Natalia Lafourcade, a 21-year-old Mexican songwriter who led her band Natalia y la Forquetina on Thursday night at Bowery Ballroom, moved between gentle bossa nova, lilting pop, full-tilt rock and dance music hinting at Bjork, all with a girlish flair. Another Mexican band, Kinky, headlined on Friday night at Celebrate Brooklyn!, bounding across the stage as it played unstoppable funk dotted with norteño accordion and mariachi trumpet.
A showcase at S.O.B.'s on Thursday night gave a dozen performers two songs each. Among them were Ana Laan, who used an echo device to stack up full arrangements from solo vocals; Roberto Poveda, whose electric guitar and voice were all he needed for volatile syncopations, and Sara Valenzuela, whose songs were instant melodramas.
Americans make Latin alternative music, too. Javier Garcia, whose parents are Irish and Cuban, grew up in Spain before settling in Miami as a teenager. At the Bowery Ballroom, his band reached back to the rumba percussion and Santeria chants of Afro-Cuban tradition, but went on to meld them with pan-American rhythms: funk, mambo, reggae, even the klezmerlike oompah of cuarteto music from Argentina, all heading toward catchy pop choruses. Candela Soul, from the Bronx, built rock songs on salsa rhythms. And JD Natasha, a teenager from Miami, played straightforward pop-rock songs with Spanish lyrics about the traumas of love, like a gutsier Avril Lavigne.

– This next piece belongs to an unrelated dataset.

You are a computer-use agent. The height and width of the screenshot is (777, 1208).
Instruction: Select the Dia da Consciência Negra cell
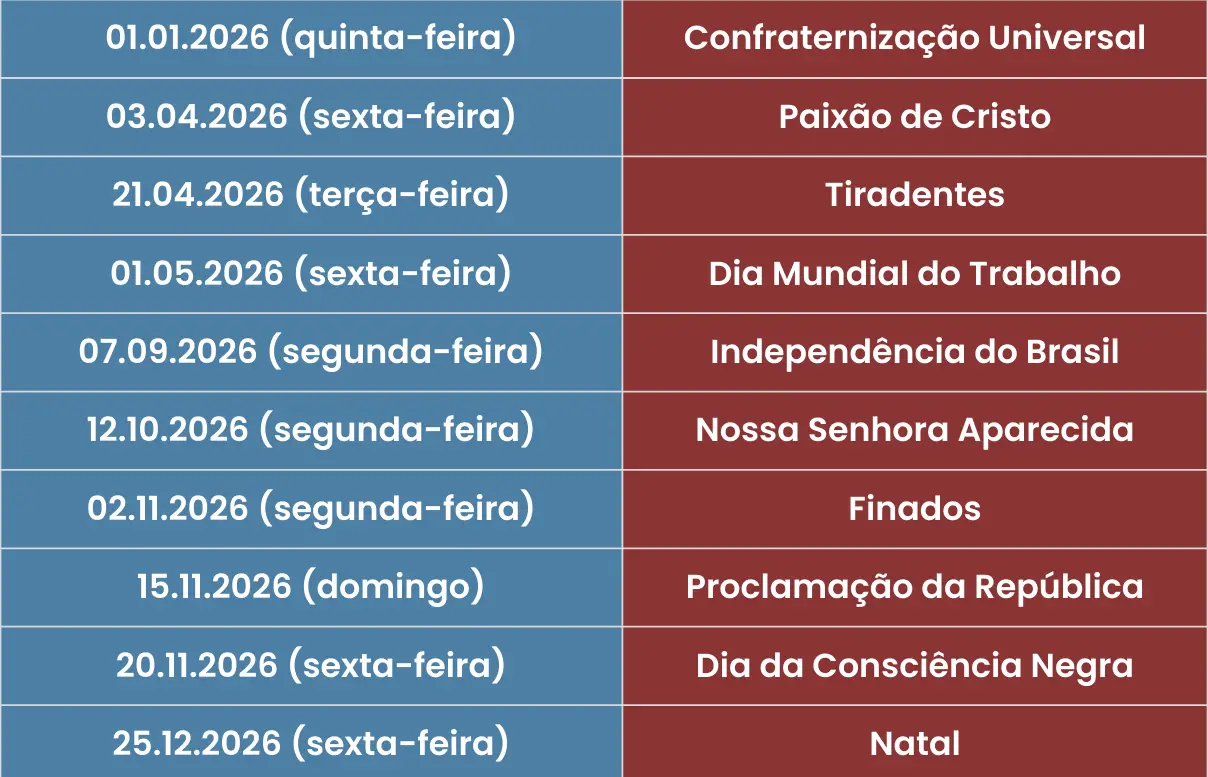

Latin alternative music still has an uphill climb in the United States. Radio programmers who will play Santana aren't going out of their way to discover musicians like Mr. Garcia, and even bilingual musicians can face a language barrier. But when audiences get a chance to hear it, those barriers can topple.
"I don't speak English very good," Bebe said between songs on Saturday at SummerStage. "No es importante. The music is dancing, don't worry the words, it's O.K.!"
― steve-k, Tuesday, 9 August 2005 17:10 (twenty years ago)
I miss Brooklyn's Caramelize, whose tracks are still on headfullabrains.com (they were a sister band of the still active Maroon, a great young jazz-rock band with some latin elements; more of the latter in another sib, the Benny Lacker Trio, and the city-is-our-drum field/street sounds of J Why and Julz)New album coming from their colleagues Contramano(keep rocking that cello, guys). Also, I just saw this (click on the Charlotte tab at creativeloafing.com--there's a semingly more direct link, but sent through ad alley): Tony Arreaza's the leader of La Rna (tilde in there oops),"the best latin rock band in (Charlotte)...brought rock en espanol to Anglo clubs, with...new song and video, "El Chanchito." Tony is the guy who whips out Slash-meets-Santana guitar solos (h'mm) When he isn't...getting La Rna onto bills with Los Lonely Boys and Los Amigos Invisibles, or (get this) planning the regional rock en espanol festival Carlotan Rock (8/19 at Sk+indalo's [sic]; 8/20 at the Orange Peel in Asheville), Arreaza is contemplating algunas de sus costas favoritas (musicwise, these incl. www.movimientofabrika.com:"Finally, a web page infused with information on the rock en espanol movement in the US and the world! With all sorts of concert, album and video news in both English and Spanish, it is the perfect tool for musicians and fans alike") Speaking of Los Lonely Boys, catch their set with Ronnie Milsap, part of CMT's Crossroads series. They'll be at Farm Aid next month (hopefully broadcast: see farmaid.com) Maybe they'll jam with Willie on "Cisco Kid," like they did on his most recent USA Network special (think they're on the CD of that) Now, if CMT would just add a lot more Latin, who are in *all* CMT's markets, I'm pretty sure (Chuck's even got CMT in Brooklyn now)(hey Steve, come drop some words at freelancementalists again sometime, okay? Thanks for the thread.Vaya!)